The town of North Bend was founded in 1889 when William H. Taylor (1853-1941) platted a portion of his farmland as a townsite called Snoqualmie, in anticipation of the arrival of the Seattle, Lakeshore & Eastern Railroad. The railroad duly arrived the same year, but it asked Taylor to change the name of the town because another town had been platted about four miles downstream named Snoqualmie Falls. Taylor first changed the name to Mountain View, but the railroad did not approve of that name either. The railroad finally suggested North Bend, because it was on a sweeping northward bend of the South Fork of the Snoqualmie River.

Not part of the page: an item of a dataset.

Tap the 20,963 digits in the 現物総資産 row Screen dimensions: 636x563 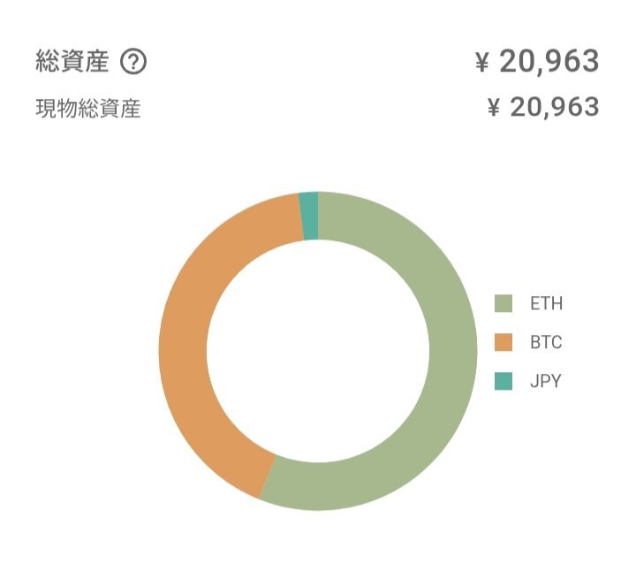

Easy railroad access helped the town and the valley to thrive and by early 1909, the citizens resolved to incorporate. A mass meeting was held in January to sign incorporation petitions and to decide on a ticket to run for mayor, treasurer, and city council. For mayor, they selected Peter J. Maloney (1865-1942), who had owned one of North Bend's early saloons and had gone on to operate a successful livery and stable business. For treasurer, they chose E. J. Seigrist, and for town council W. C. Weeks, Elmer Catching, Charles Thardorf, Fred Damburat, and A. R. Mason.

The Seattle Daily Times reported that "the meeting was largely attended and the above ticket was the unanimous choice of the mass meeting" ("North Bend Ticket").

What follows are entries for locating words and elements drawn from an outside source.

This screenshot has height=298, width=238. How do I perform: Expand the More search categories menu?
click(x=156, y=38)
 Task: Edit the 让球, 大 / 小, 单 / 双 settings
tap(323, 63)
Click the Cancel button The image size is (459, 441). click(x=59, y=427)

The above ticket also turned out to be the near-unanimous choice in the election itself on February 23, 1909. All were elected with at least 59 of the total 63 votes cast.

A century later, the thriving city of North Bend celebrated its centennial with a Downtown Block Party on June 27, 2009, and a City Birthday party on August 8, 2009. The city also dedicated the Torguson Park Climbing Wall, and unveiled a series Centennial Murals by a local artist. President Barack Obama (b. 1961) signed a letter congratulating North Bend on the "momentous occasion" of its historic "milestone" (Obama). 

As of 2010, the population of North Bend was 5,731. 

Sources: "Order of Incorporation of the Town of North Bend, Fourth Class," March 12, 1909, Municipal Articles of Incorporation, Records of the Secretary of State, Washington State Archives, Olympia, Washington; "North Bend Ticket Selected," The Seattle Daily Times, January 29, 1909, p. 19; Barack Obama, signed letter to the City of North Bend, December 29, 2009, available on the city of North Bend's website ( accessed February 27, 2014; Ada S. Hill, A History of the Snoqualmie Valley (North Bend: Snoqualmie Valley Historical Society, 1970, fifth printing, 1981); Jan Hagstrom Gifford and Kenneth G. Watson, History of the Snoqualmie Valley (North Bend: Snoqualmie Valley Historical Museum, 2006).